**What needs to be done:** Output the listing word for word, minus pictures.

**Exercise input:**
☆ ☆ ☆ ☆

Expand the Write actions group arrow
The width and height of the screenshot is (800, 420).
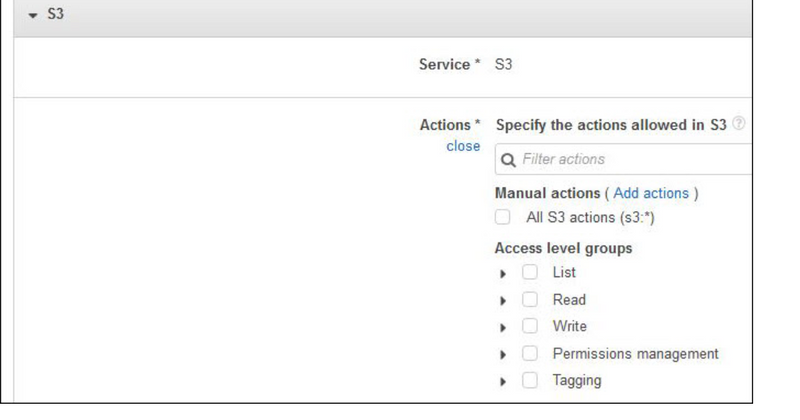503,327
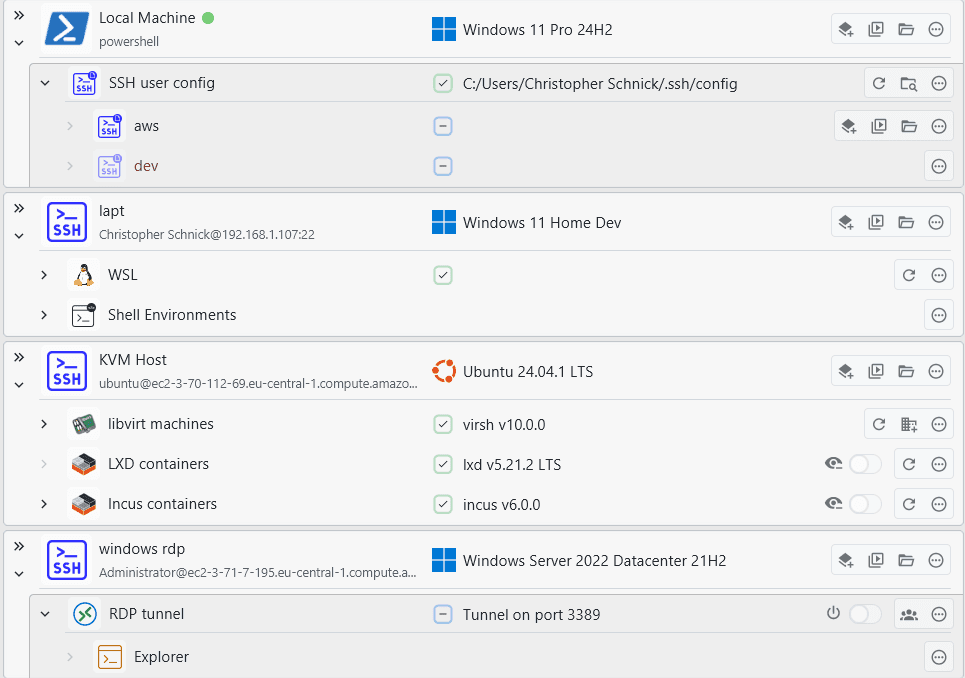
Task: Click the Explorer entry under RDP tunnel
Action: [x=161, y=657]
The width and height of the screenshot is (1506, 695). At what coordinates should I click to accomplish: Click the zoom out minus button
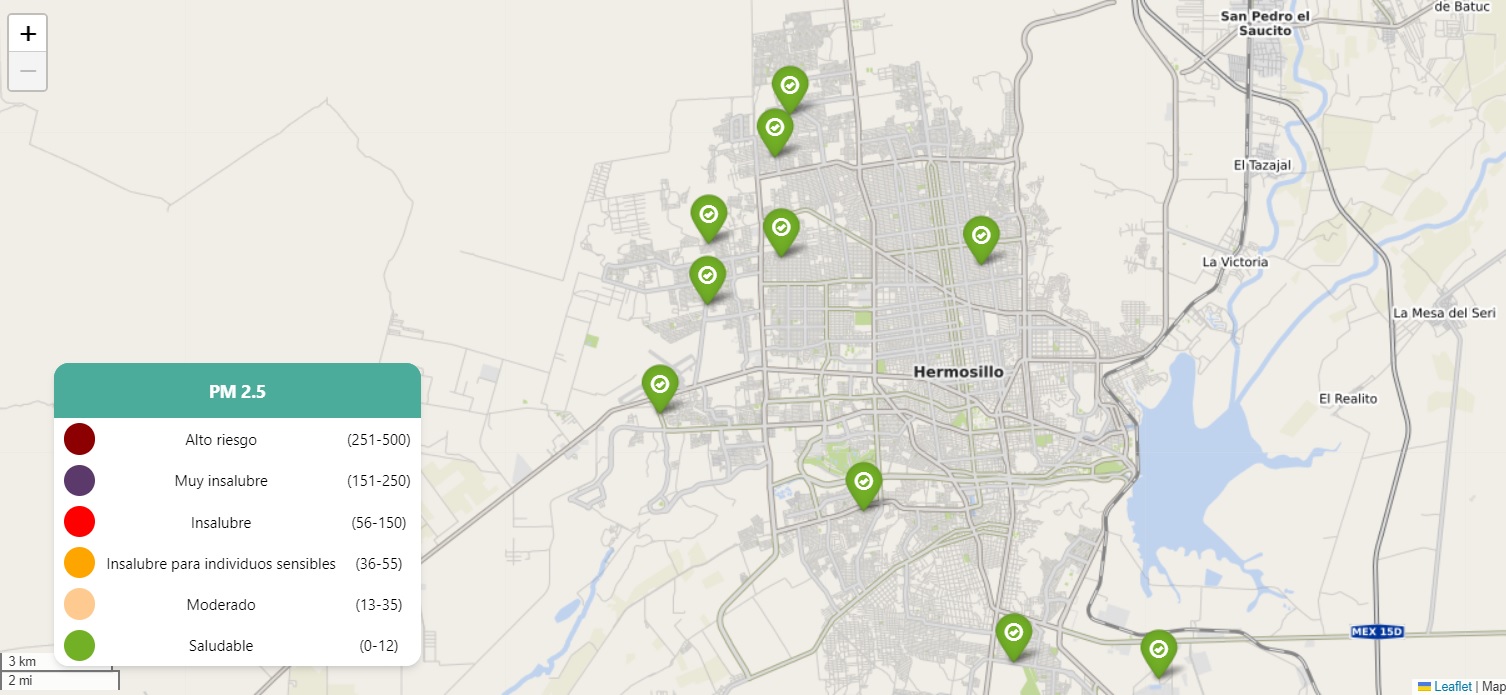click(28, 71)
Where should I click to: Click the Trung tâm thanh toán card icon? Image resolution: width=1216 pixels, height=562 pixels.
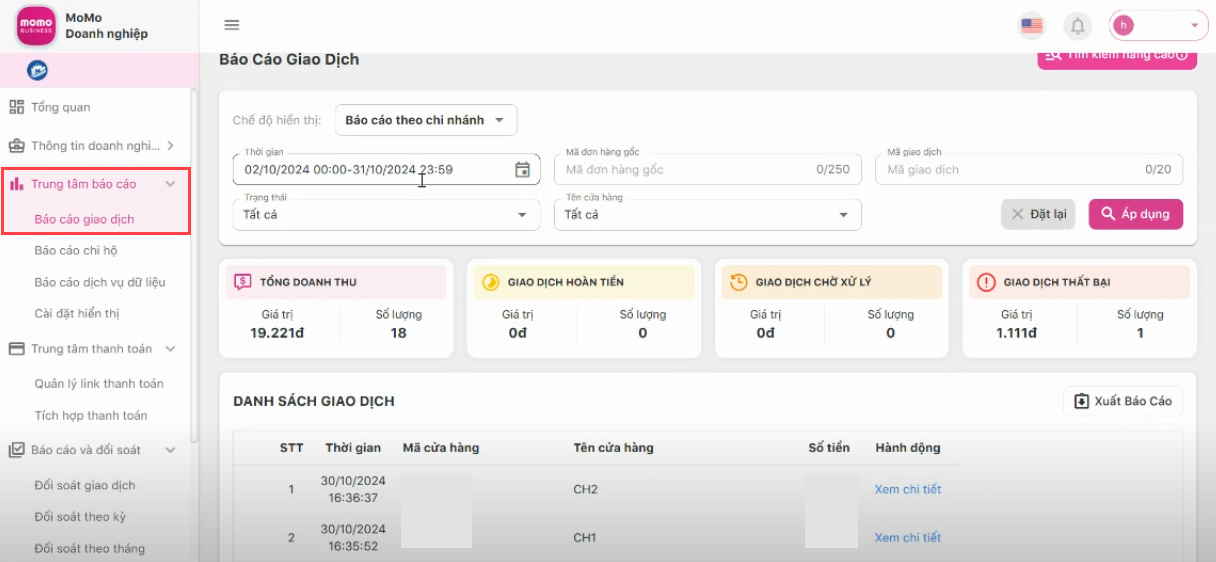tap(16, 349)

☆ ☆ ☆ ☆

**Task response:**
Expand the Write actions group arrow
The width and height of the screenshot is (800, 420).
503,327
Task: Click the Explorer entry under RDP tunnel
Action: [x=161, y=657]
The width and height of the screenshot is (1506, 695). At what coordinates should I click to accomplish: Click the zoom out minus button
click(28, 71)
Where should I click to: Click the Trung tâm thanh toán card icon? Image resolution: width=1216 pixels, height=562 pixels.
tap(16, 349)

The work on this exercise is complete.